The drilling sensors 140 may include a weight-on-bit (WOB) sensor that is operable to sense a downward force exerted on the drill bit 132 and generate corresponding WOB data. The WOB data may include, for example, a set of time series measurements that are indicative of downward force exerted on the drill bit 132 at respective instances of time across the time interval. In some instances, the WOB may be determined based on a weight of components of the drill string 130 acting on the drill bit 132.

[0029] The drilling sensors 140 may include a rotational speed sensor that is operable to sense a rotational speed of the drill string 130 and generate corresponding rotational speed data. The rotational speed data may include, for example, a set of time series measurements that are indicative of rotational speed of the drill pipe 134 at respective instances of time across the time interval.

[0030] The drilling sensors 140 may include a drilling fluid flowrate sensor that is operable to sense a flowrate of drilling fluid circulated in the wellbore 120 and generate corresponding drilling fluid flowrate data. The drilling fluid flowrate data may include, for example, a set of time series measurements that are indicative of flowrate of drilling fluid being pumped into (or exiting from) the wellbore 120 at respective instances of time across the time in terval, in some instances, the flowrate of drilling fluid may be determined based on operational parameters of pumps that are circulating the drilling fluid.

# Data section
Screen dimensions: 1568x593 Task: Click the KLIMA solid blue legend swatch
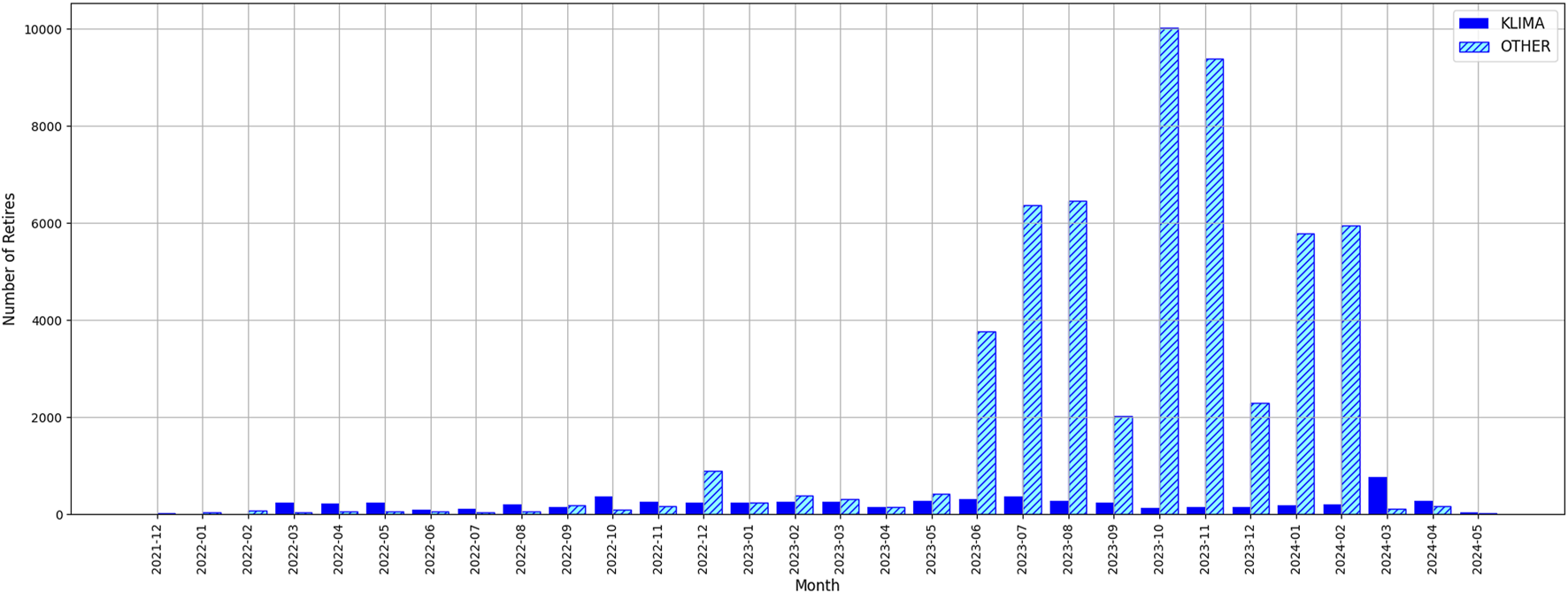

# Goal
In the drilling sensors text, what does the weight-on-bit sensor sense?

# Written answer
The downward force exerted on the drill bit 132.